Showtime’s ‘The Circus’ to End After 8 Seasons

The political docuseries was hosted by John Heilemann, Mark McKinnon and Jennifer Palmieri

"The Circus" (Showtime)

“The Circus” is set to end its eight-season run on Showtime.

The political docuseries, which is hosted by correspondents John Heilemann, Mark McKinnon and Jennifer Palmieri, will come to a close after its current season wraps up. Its final episode will premiere Sunday, Nov. 12 at 7 p.m. ET/PT on Showtime, and will stream on Paramount+ for viewers with the Paramount+ Showtime plan.

First launched amid the 2016 presidential election, “The Circus” ran for 130 episodes as it broke down the ins and outs of each week’s chaotic political news, including Donald Trump’s turbulent presidency, the 2020 election and the subsequent Jan. 6 insurrection that followed, the COVID-19 pandemic and the international tensions occurring during Joe Biden’s presidency.
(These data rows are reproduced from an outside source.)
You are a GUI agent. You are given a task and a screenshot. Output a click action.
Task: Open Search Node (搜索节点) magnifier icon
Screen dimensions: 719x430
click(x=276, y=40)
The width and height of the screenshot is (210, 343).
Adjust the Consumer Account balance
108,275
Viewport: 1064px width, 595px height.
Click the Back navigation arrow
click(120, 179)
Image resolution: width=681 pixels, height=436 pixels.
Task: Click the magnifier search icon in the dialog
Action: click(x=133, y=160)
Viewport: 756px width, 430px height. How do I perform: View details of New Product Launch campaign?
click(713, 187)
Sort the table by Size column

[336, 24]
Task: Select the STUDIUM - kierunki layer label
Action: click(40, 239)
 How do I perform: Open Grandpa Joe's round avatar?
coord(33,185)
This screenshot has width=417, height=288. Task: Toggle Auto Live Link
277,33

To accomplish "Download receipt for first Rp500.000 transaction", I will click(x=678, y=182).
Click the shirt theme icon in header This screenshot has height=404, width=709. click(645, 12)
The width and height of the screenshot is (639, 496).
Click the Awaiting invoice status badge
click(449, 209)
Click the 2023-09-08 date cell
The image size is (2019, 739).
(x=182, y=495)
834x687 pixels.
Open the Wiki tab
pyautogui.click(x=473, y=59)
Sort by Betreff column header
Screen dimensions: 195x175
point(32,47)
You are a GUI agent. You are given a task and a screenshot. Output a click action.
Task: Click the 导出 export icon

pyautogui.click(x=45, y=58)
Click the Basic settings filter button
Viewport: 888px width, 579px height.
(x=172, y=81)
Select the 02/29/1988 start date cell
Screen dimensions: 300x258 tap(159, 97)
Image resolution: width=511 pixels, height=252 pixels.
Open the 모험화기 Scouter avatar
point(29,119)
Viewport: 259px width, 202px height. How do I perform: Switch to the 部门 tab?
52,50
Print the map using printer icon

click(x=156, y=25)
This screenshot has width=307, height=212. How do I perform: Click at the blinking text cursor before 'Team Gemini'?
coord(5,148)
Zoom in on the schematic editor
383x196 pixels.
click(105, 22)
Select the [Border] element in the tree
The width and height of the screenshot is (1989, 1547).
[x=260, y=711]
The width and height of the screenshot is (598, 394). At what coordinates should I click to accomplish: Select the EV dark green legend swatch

“When we started ‘The Circus’ in 2016, we thought it would be a one-and-done deal,” host and EP Heilemann told Politico, which first reported the news of the show’s end. “Eight seasons and 130 episodes later, we’re still agog that Showtime gave us the trust and support that kept us cranking on this long, strange trip — and let us prove that our idea of doing a weekly, behind-the-scenes, real-time doc series on American politics wasn’t as unhinged as it seemed. Our belief in the importance of the story we’ve been covering and our eagerness to keep covering it, ‘Circus’-style, hasn’t changed.”

The docuseries wraps up ahead of the height of the 2024 presidential campaign, whose lead-up has been chronicled by “The Circus,” which covered the first match-up between Biden and Trump in 2020.

In 2017, following the departure of EP and host Mark Halperin amid allegations of sexual harassment by multiple women, “The Circus” welcomed then-contributor Alex Wagner as a full-time host. As Wagner took over most of Rachel Maddow’s primetime MSNBC timeslot earlier this year, she left “The Circus” as a host.